Source =
- Conference: Southern Conference
- Record: 3–7 (2–2 SoCon)
- Head coach: Lou Holtz (1st season);
- Captains: Dave Holland; Jim Cavanaugh;
- Home stadium: Cary Field

= 1969 William & Mary Indians football team =

American college football season

The 1969 William & Mary Indians football team was an American football team that represented the College of William & Mary as a member of the Southern Conference (SoCon) during the 1969 NCAA University Division football season. In their first season under head coach Lou Holtz, William & Mary compiled a 3–7 record, with a mark of 2–2 in conference play, placing fourth in the SoCon.

Problem details = Copy the 1969 William & Mary football text word for word, starting at "- Head coach: Lou" and ending at "in the SoCon.". Rely solely on the 1969 William & Mary football text for the tasks that come after it.

Dataset records =
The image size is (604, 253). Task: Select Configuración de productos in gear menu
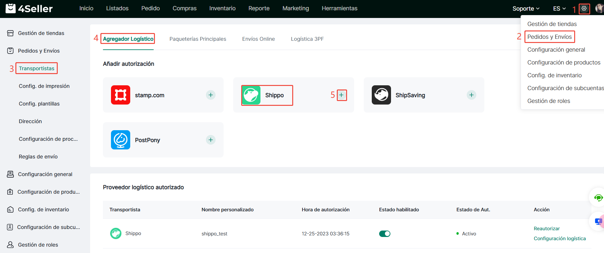tap(564, 63)
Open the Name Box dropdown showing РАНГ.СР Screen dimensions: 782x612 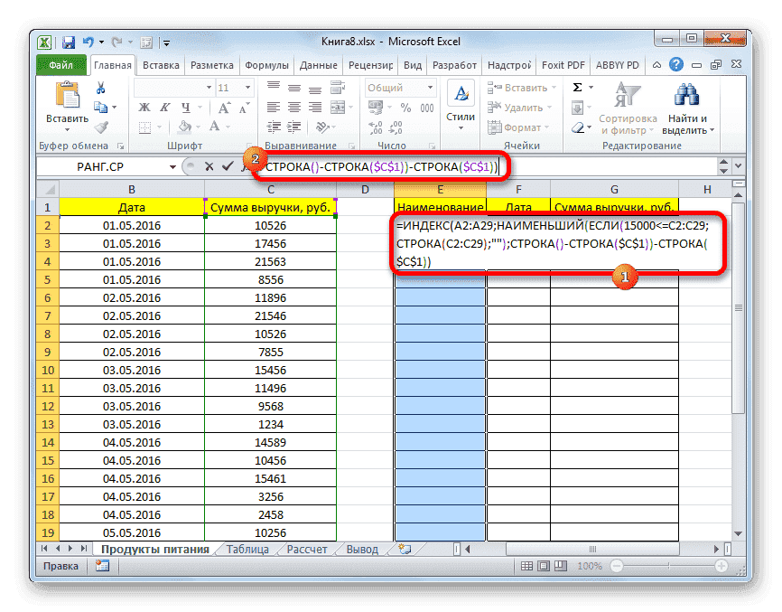[x=173, y=168]
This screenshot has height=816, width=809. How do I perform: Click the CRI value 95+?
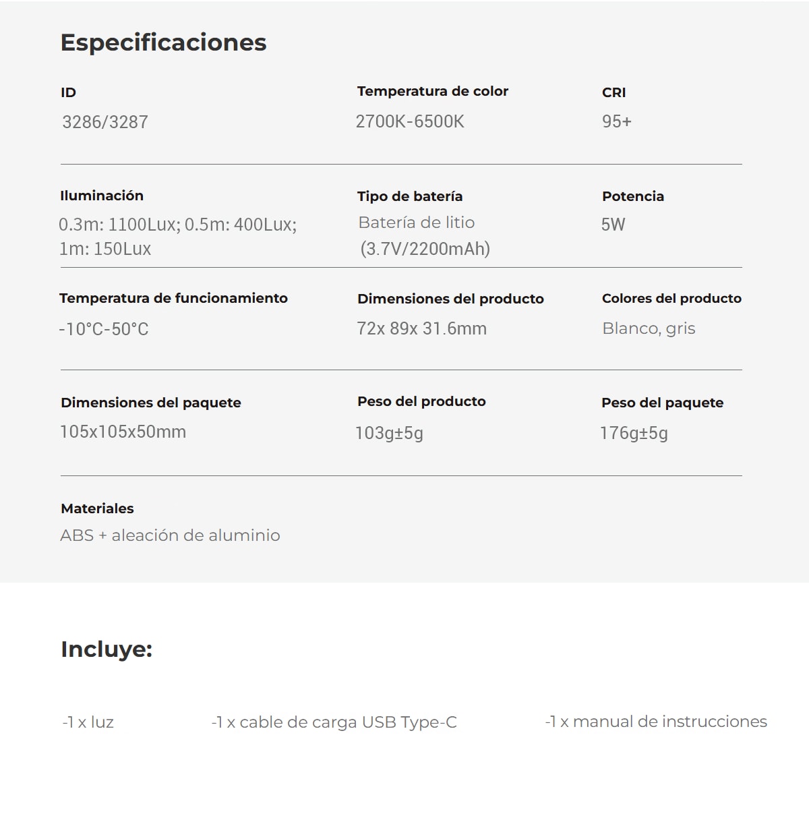coord(617,121)
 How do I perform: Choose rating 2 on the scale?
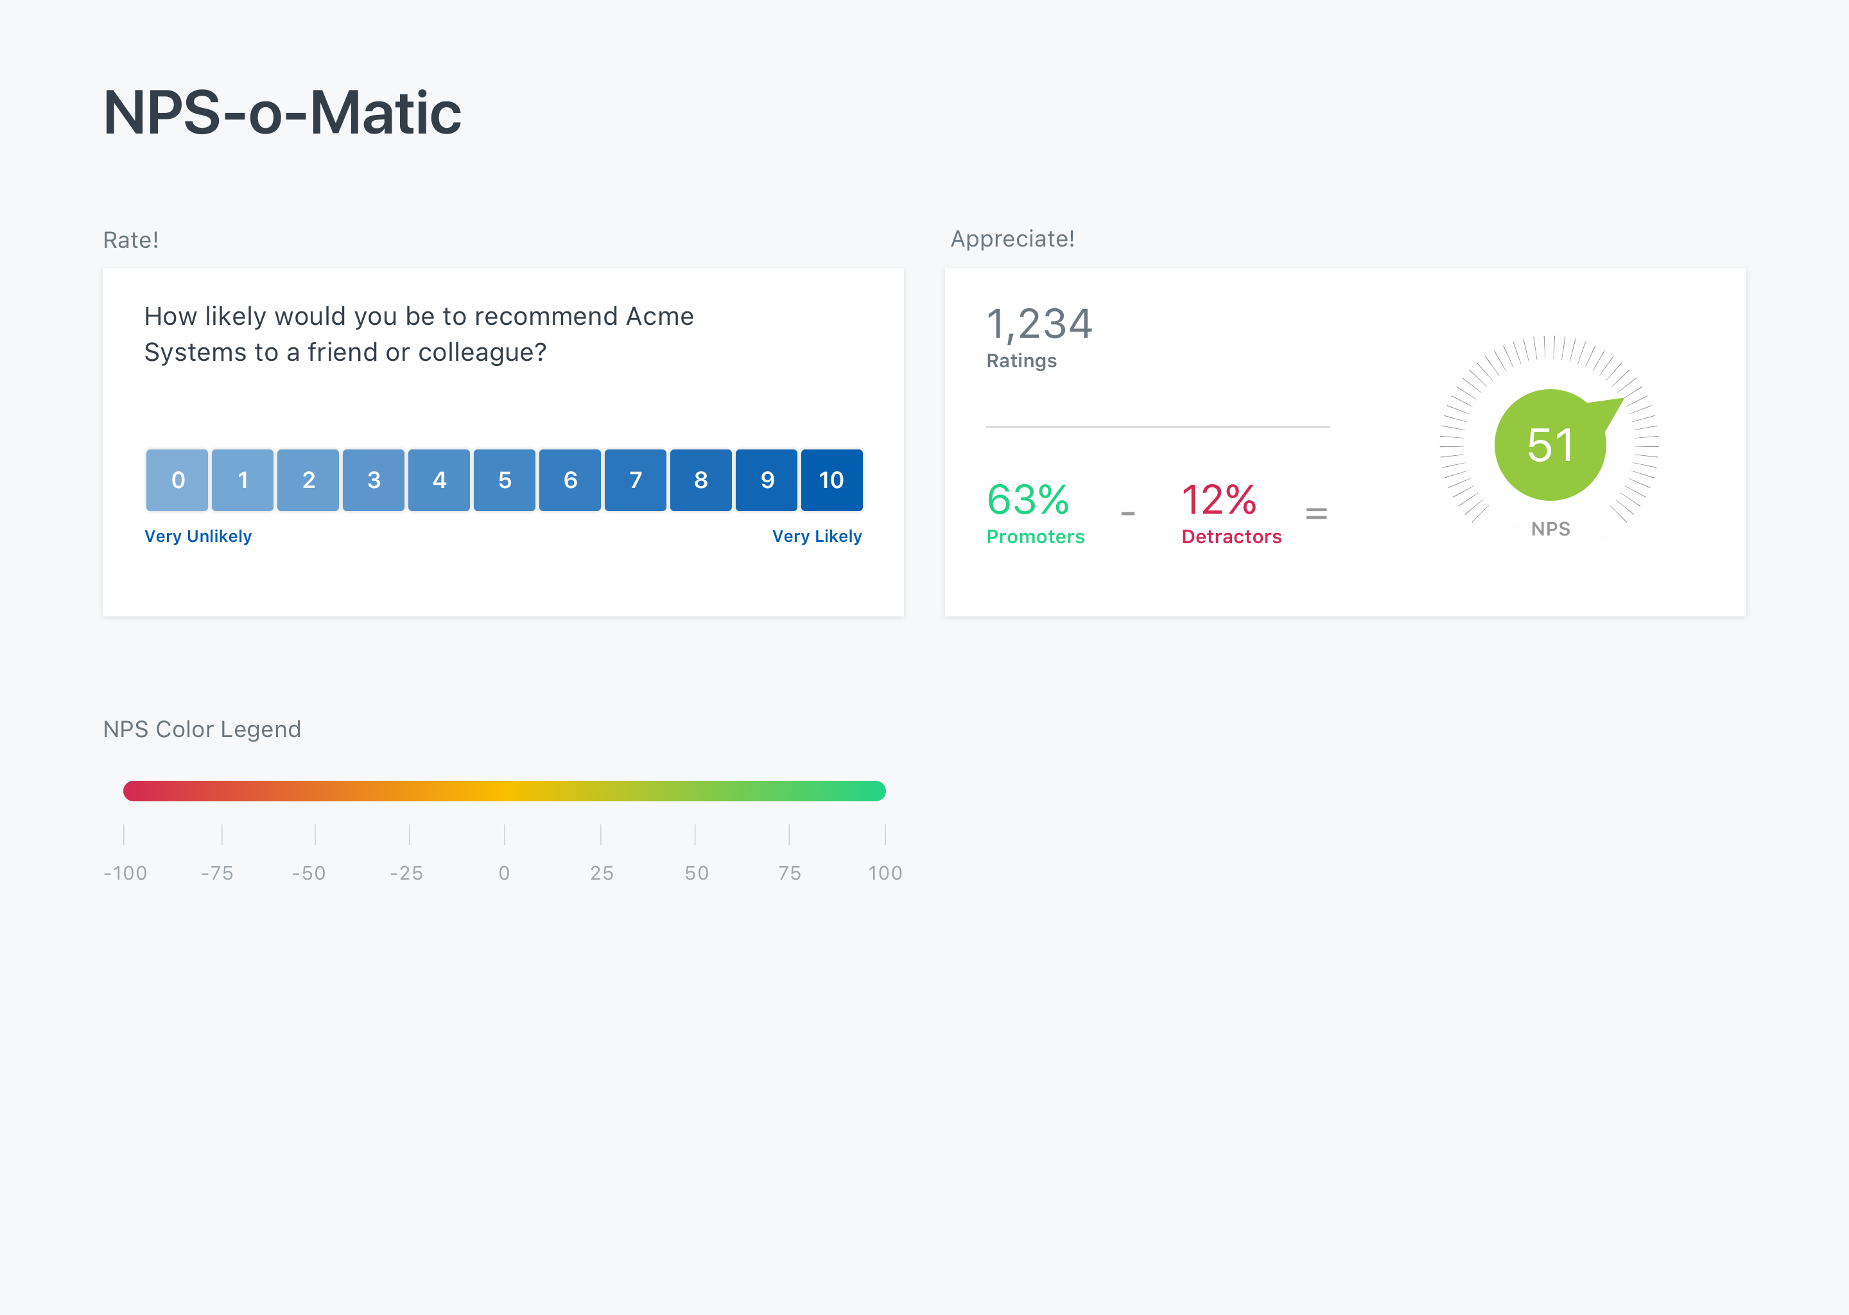point(308,480)
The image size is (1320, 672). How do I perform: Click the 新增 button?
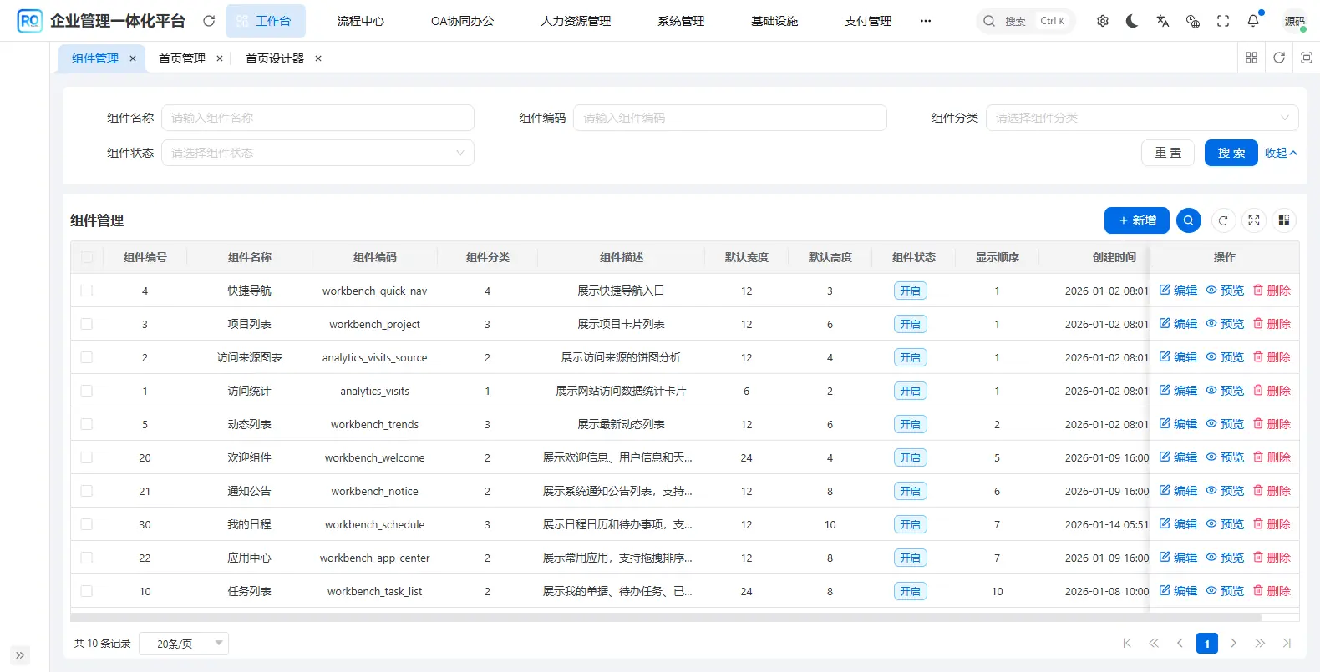tap(1136, 220)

Solved exercise =
- Head coach: Lou Holtz (1st season);
- Captains: Dave Holland; Jim Cavanaugh;
- Home stadium: Cary Field

= 1969 William & Mary Indians football team =

American college football season

The 1969 William & Mary Indians football team was an American football team that represented the College of William & Mary as a member of the Southern Conference (SoCon) during the 1969 NCAA University Division football season. In their first season under head coach Lou Holtz, William & Mary compiled a 3–7 record, with a mark of 2–2 in conference play, placing fourth in the SoCon.